I found four more shots of the corpse and arranged them next to each other on the floor. The smooth marble-white skin of the cadaver stretched tightly over his musculature, as if the body had no fat at all, only lean muscle. Not a single hair marred the epidermis. The scrotum looked shriveled and unusually small in size. I needed a close-up of the hand but there was not one. Somebody had dropped the ball. It did not matter too much, since all of the other telltale signs were there. Even without the nails, the conclusion was plain. I was looking at a dead vampire.
Vampires are dead by definition, but this one had ceased its undead existence. Not even Ghastek, with all of his necromantic powers, could fix a vampire without a head. The sixty-four-thousand-dollar question was who did this vampire belong to? Most People branded their vampires. If this one was branded, it didn’t show in any of the shots the moron photographer had taken.
What could wipe out a vampire and a knight-diviner? The vampire, super fast and able to take out a SWAT team unaided, would prove hard prey by itself. The vampire plus Greg made for near impossible kill. Yet there they were, both dead.
I leaned back, thinking. The killer would have to possess great power. He would have to be faster than a vampire, strong enough to tear the head off a body, and able to shield himself from Greg’s magic and his mace. Off the top of my head the list of possible murderers was rather short.

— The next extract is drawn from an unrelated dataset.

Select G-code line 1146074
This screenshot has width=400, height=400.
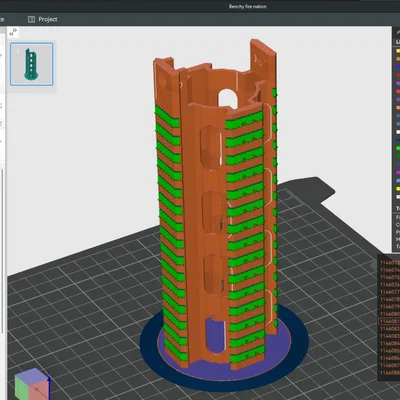tap(390, 270)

First, the People could have sought to kill Greg and used one of their vamps as bait. An aged vampire in the hands of an experienced and able Master of the Dead was a weapon like no other. If there was more than one, they could’ve taken out Greg and their own bloodsucker. It was expensive and improbable, since Greg was particularly effective against vampires, but it wasn’t impossible.

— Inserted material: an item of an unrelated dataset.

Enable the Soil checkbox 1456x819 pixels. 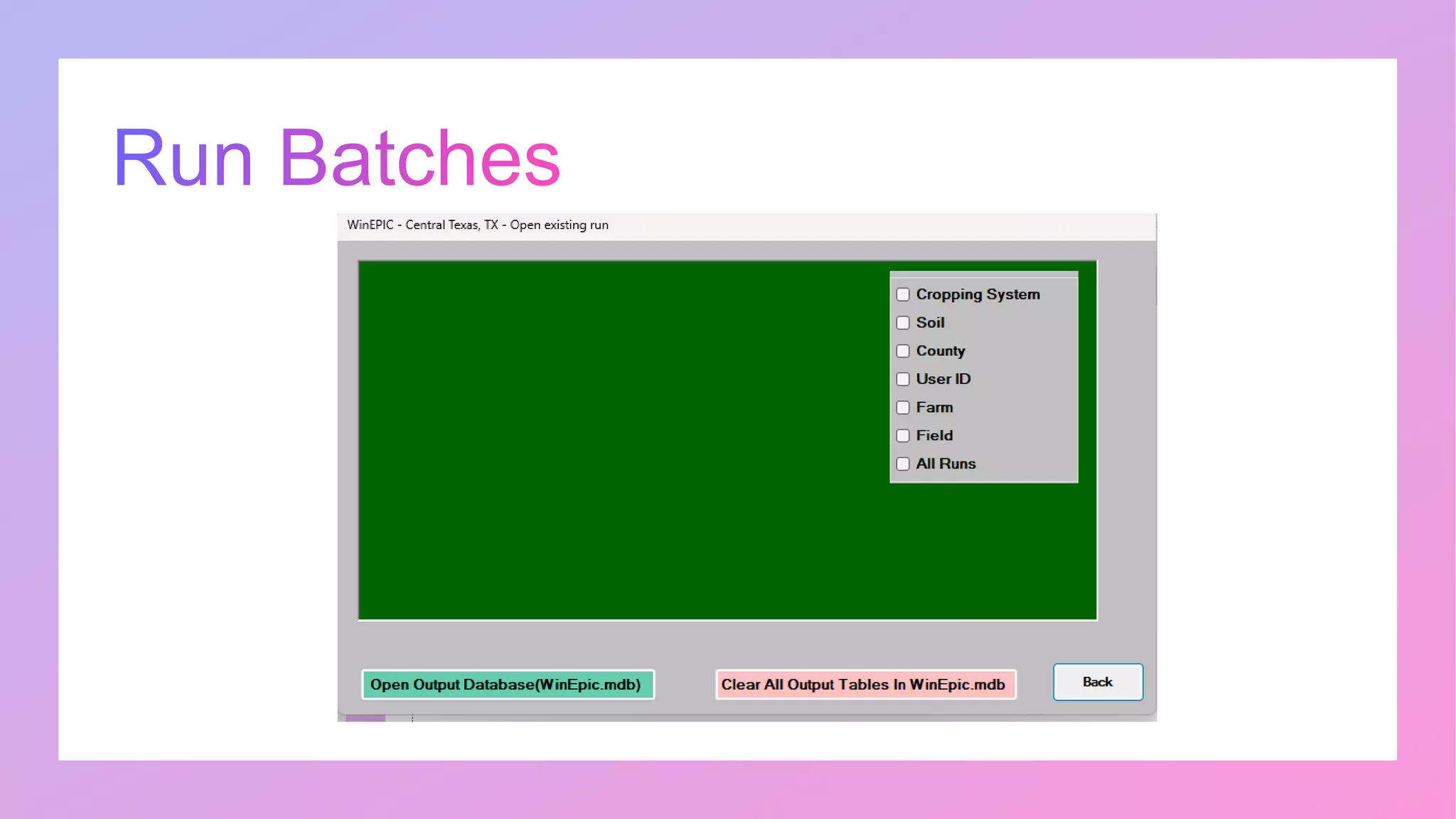point(903,323)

Second, the condition of Greg’s ravaged corpse pointed to the shapechangers. That kind of damage had to be done with claws and teeth and by more than one set of them. Perhaps it was a loup, a deranged shapechanger. The bodies of those afflicted with Lycos Virus, or Lyc-V for short, yearned to slaughter without discrimination while their minds sought to restrain the bloodlust. If the mind won over the body, a shapechanger became a Free Man of the Code, existing within a well-structured and highly disciplined Pack. If the body conquered the mind, a shapechanger became a loup, a cannibalistic murderer driven mad by hormones, hunting everything and hunted by everyone.
The loup theory was even less probable than the People theory. For one, the beheaded vamp was untouched except for its neck, and loups tore into everything with maniacal frenzy. Next, Greg would’ve killed more than one of them, and no other bodies littered the scene. Third, if the murderer was a loup, or more likely, several of them, they would’ve left a ton of evidence at the scene, everything from saliva and hair to their own blood. The medical examiner’s office had genetic profiles on almost all known shapechanger types. As far as I could discern, the file contained no paper showing that any shapechanger DNA had been found at the scene.

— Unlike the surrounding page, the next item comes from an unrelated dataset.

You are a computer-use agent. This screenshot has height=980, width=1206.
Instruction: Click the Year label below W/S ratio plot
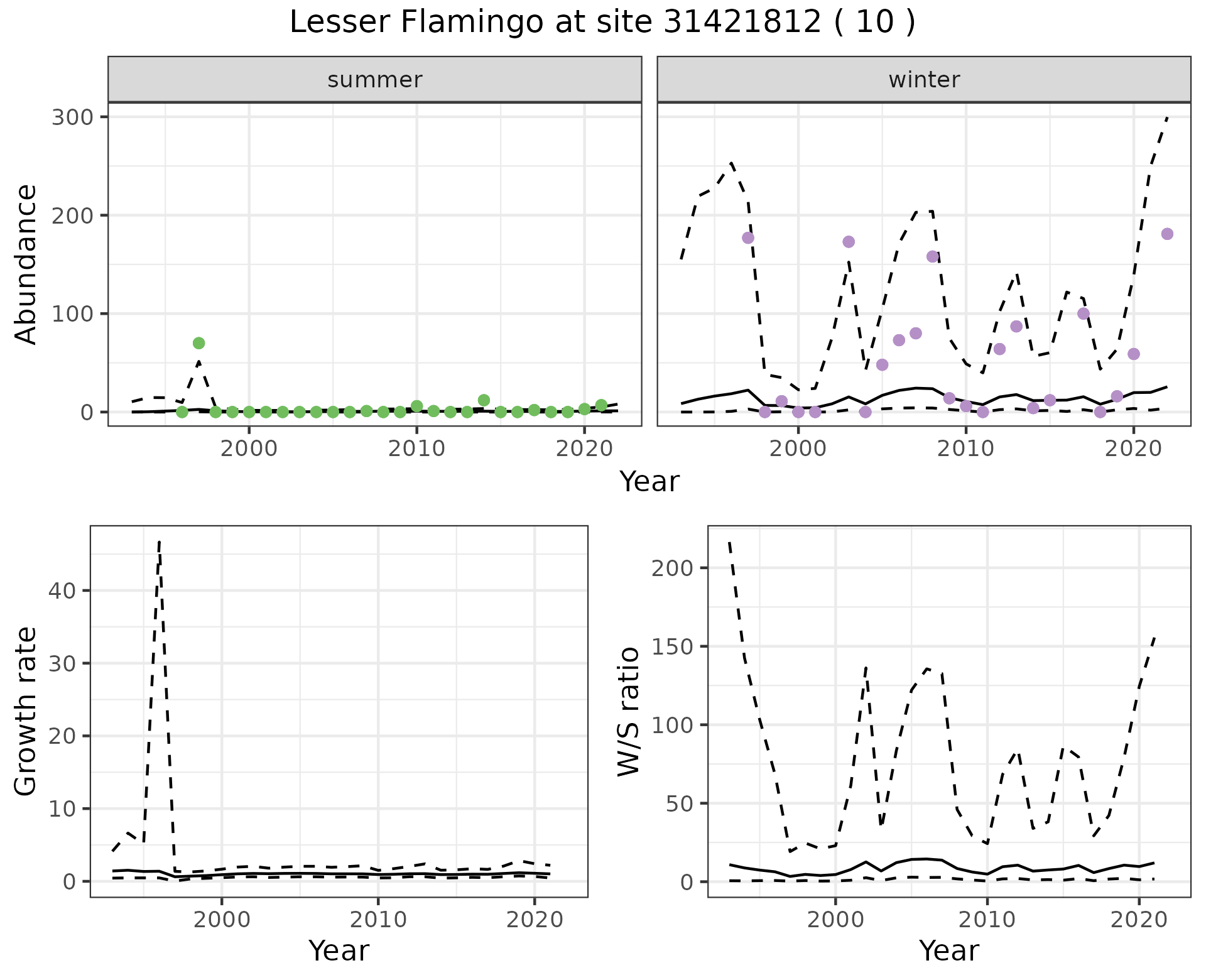point(948,950)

Rubbing my face didn’t give me any special insights into the situation. Most likely, the murders had been committed by none of the above and for the time being I had to leave it at that.
The autopsy report confirmed the beheaded cadaver as Homo sapiens immortuus, a vampire. An ironic name since the mind of a human died the moment vampirism took hold. The vampires knew no pity and no fear; they couldn’t be trained; they had no ego. On a developmental level they stood close to insects, possessing a nervous system and yet incapable of forming thoughts. An insatiable hunger for blood ruled them and they slaughtered everything in their path in their urge to quench it.
I frowned. The file contained no m-scan. All crime scenes involving death or assault were routinely scanned for magic. Technically both the police and MSDU could demand access to this file and be granted such access by a court order. The fact that an m-scan was missing meant that it showed something the Order didn’t wish to reveal to the general public. Unless the same cretin that took the photographs somehow managed to drop the scan in the trash.
The only remaining page in the file listed several female names. Sandra Molot, Angelina Gomez, Jennifer Ying, Alisa Konova. None of them sounded familiar, and no explanation of the list was offered.
A fresh examination of my hair revealed that it was no longer glowing. I made a quick dash to the desk and dialed the number listed in the police report.
A gruff voice answered the phone. I introduced myself and asked for the lead detective. “I’m looking into the murder of the knight-diviner.”
“We’ve spoken to you people,” the man on the other end said. “Read the goddamned report.”